International Affairs Events

April 26 – April 30

One of the greatest advantages of living in Washington, DC is having unparalleled access to high-quality events hosted by the nation’s leading public, private, and non-profit organizations. In today’s changed world, these organizations have pivoted to hosting high-quality virtual events, accessible to all.
 
The “Getting Downtown” newsletter is a curated list of events that might be of interest for international affairs-focused students and young professionals. Please, feel free to share this list of events with anyone that may be interested and subscribe here to continue getting weekly lists of events!

I encourage all of you to virtually attend these events and panel discussions as much as you can. These events are thought-provoking and also provide great opportunities to connect with senior and mid-level professionals.

All the best,
Dr.

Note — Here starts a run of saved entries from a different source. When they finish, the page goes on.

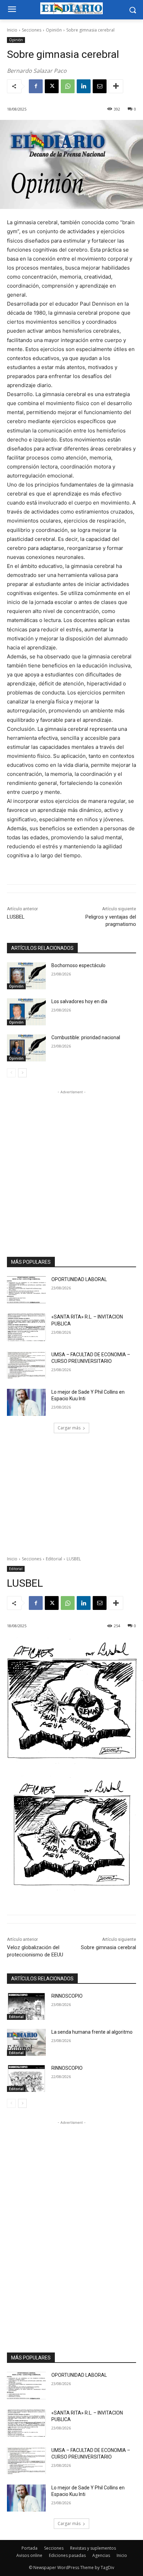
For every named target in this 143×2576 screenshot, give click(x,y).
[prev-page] (11, 1072)
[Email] (100, 86)
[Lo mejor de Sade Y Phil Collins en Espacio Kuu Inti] (26, 1402)
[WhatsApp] (68, 86)
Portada (29, 2548)
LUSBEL (16, 917)
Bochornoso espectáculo (78, 965)
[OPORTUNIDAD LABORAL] (26, 1289)
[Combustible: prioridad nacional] (26, 1047)
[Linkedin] (84, 86)
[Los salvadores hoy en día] (26, 1011)
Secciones (31, 30)
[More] (116, 86)
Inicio (12, 30)
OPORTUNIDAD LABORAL (79, 1279)
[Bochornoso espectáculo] (26, 975)
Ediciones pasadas (67, 2555)
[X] (52, 86)
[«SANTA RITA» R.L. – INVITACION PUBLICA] (26, 1327)
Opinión (54, 30)
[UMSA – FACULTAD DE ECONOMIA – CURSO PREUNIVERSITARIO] (26, 1364)
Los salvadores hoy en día (79, 1001)
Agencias (101, 2555)
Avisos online (29, 2555)
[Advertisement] (71, 1167)
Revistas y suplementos (93, 2548)
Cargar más (69, 1428)
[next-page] (22, 1072)
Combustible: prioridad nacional (85, 1037)
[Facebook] (36, 86)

Paul R. Williams
Rebecca I. Grazier Professor of Law and International Relations
American University
www.drpaulrwilliams.com

Monday, April 26

The Policy and Advocacy Use of Multidimensional Poverty Measures

Time: 10 – 11:15 am EDT
Location: Hosted online George Washington University
Information: 
Multidimensional poverty measures are being used increasingly widely, and indeed included in the Sustainable Development Goals which require countries to reduce at least by half the proportion of men, women and children of all ages living in poverty in all its dimensions according to national definitions by 2030. Despite this increased prominence and adoption of multidimensional poverty measures both at the global and national level – including by UNICEF country offices, there have been few if any comprehensive assessments on the policy and programme use of multidimensional poverty measures.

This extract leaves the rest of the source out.